Stevens, the longest serving Republican senator in the country’s history, died Monday night in a back country plane crash in Alaska, the state he represented in the Senate for 40 years. Stevens was 86 and scandal and controversy and temper aside he deserves to be remembered as one of the most influential senators of the second half of the 20th Century.
I can’t say I really knew the man, but did interview him on two occasions and both were memorable. In 1980, Republicans captured control of the Senate for the first time in memory in the election that saw a slew of western senators, Stevens included, elevated to committee chairmanships. Stevens went on to run the Appropriations and Commerce Committees with a loud voice and a fast gavel and, of course, with a slab of bacon for the Last Frontier always first in his mind.
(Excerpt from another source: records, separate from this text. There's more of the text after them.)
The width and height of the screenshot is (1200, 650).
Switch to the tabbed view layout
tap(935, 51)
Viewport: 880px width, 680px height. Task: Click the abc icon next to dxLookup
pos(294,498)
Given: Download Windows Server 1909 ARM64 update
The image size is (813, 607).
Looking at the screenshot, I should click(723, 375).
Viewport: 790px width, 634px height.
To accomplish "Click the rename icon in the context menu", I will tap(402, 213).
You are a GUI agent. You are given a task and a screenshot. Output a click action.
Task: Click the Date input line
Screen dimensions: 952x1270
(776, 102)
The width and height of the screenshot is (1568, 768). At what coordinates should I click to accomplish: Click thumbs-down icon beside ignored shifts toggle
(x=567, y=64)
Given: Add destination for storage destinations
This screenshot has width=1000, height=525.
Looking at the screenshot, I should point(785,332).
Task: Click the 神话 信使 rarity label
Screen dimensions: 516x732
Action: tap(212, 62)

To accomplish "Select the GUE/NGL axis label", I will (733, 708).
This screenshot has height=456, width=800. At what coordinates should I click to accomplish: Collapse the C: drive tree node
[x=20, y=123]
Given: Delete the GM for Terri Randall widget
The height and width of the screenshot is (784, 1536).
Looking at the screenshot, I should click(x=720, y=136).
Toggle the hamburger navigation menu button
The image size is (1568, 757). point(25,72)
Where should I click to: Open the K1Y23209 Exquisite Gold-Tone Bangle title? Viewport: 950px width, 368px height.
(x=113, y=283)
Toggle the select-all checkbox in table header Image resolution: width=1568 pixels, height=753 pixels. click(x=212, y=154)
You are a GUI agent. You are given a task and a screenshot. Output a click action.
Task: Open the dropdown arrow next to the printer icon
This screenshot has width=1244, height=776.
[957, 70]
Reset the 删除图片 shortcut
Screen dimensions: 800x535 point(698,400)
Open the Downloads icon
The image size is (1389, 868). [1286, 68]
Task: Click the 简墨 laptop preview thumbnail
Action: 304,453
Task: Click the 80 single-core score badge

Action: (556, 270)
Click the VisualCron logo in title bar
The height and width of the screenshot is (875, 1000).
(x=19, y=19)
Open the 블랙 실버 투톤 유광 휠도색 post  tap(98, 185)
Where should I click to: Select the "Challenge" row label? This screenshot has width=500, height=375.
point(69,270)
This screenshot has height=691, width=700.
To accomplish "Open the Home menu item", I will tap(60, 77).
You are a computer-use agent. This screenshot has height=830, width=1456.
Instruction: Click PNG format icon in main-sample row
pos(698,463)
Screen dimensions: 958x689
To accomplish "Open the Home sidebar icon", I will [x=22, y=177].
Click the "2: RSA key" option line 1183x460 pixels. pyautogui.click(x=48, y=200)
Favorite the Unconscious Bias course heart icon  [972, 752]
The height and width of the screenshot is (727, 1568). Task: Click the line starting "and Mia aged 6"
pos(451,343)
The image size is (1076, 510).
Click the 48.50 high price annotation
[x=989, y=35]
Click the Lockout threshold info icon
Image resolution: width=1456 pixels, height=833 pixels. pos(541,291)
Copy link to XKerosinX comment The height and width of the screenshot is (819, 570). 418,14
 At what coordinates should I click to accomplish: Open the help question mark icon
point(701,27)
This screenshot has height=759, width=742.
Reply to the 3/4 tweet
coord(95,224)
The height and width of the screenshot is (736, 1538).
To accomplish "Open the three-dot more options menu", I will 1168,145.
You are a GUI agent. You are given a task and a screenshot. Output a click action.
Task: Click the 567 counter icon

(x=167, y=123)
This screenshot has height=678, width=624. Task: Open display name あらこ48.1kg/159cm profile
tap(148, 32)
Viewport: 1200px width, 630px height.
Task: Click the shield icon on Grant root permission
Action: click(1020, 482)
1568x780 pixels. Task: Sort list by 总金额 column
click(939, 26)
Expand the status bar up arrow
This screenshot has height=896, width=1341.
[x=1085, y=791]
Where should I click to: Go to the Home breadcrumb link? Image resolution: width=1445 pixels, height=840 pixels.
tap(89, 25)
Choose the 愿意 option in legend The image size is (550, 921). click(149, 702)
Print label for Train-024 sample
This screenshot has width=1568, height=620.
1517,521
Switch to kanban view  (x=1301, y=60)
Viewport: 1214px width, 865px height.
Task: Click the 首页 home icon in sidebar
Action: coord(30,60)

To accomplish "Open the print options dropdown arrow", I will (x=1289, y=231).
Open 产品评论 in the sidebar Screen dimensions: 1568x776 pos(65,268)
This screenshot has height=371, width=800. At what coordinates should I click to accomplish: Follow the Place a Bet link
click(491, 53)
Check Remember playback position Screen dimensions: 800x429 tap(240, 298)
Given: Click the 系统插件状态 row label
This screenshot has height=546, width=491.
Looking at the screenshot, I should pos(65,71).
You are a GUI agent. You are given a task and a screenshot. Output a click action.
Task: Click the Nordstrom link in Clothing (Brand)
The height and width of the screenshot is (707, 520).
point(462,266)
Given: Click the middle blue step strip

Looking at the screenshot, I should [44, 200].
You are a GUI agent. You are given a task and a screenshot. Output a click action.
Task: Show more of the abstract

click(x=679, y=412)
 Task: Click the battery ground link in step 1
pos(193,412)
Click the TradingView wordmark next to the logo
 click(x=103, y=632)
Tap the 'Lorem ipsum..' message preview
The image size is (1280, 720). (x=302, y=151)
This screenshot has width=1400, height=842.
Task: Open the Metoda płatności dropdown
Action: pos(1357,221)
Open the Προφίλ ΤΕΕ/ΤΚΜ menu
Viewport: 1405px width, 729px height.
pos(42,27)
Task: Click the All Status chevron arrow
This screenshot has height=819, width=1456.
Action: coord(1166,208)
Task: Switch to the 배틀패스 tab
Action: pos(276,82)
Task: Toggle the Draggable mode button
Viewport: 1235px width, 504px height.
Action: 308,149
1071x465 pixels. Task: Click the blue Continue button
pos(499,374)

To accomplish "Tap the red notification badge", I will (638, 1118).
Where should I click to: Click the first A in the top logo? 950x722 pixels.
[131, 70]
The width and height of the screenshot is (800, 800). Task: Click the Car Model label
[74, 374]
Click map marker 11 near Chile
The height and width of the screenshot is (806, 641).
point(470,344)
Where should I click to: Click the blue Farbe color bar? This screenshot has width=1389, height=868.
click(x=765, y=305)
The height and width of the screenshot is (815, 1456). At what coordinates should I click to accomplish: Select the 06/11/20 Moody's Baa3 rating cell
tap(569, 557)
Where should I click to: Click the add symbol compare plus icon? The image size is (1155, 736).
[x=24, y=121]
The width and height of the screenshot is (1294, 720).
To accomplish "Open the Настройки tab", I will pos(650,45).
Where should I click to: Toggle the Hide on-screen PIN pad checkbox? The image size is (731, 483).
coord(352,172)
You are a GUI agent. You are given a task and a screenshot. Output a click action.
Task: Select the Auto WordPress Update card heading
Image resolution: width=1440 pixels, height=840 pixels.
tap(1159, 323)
I was producing public television programs in 1980 and some how was able to convince the boss to send me and a photographer (current Idaho Public Television General Manager Peter Morrill) to Washington to do an hour-long special on the newly powerful GOP. Stevens graciously sat for an interview and gave the yokels from Idaho plenty of his time.
Years later I was working on a piece for Montana Magazine on the late, great Montana Senator and Majority Leader Mike Mansfield. I’d been told by a former Mansfield aide that I really needed to get to Stevens who, the aide assured me, would tell me a great story about his relationship with the famous Montanan.
Thanks for my old boss, Cecil Andrus, who had clashed many a time with Stevens over Alaska issues, but who nevertheless maintained a healthy respect for the senator, which Stevens reciprocated, I was able to connect with Stevens on the phone.
He told me a remarkable story of how, as a freshman senator, Mansfield has shown him an unprecedented degree of respect and courtesy and imbued Stevens with the notion that every single member of the Senate has a right to be taken seriously on every single issue. He ended by saying, in words I’ll never forget coming from a Republican about a Democrat, “Mike was the best leader the Senate has ever seen.”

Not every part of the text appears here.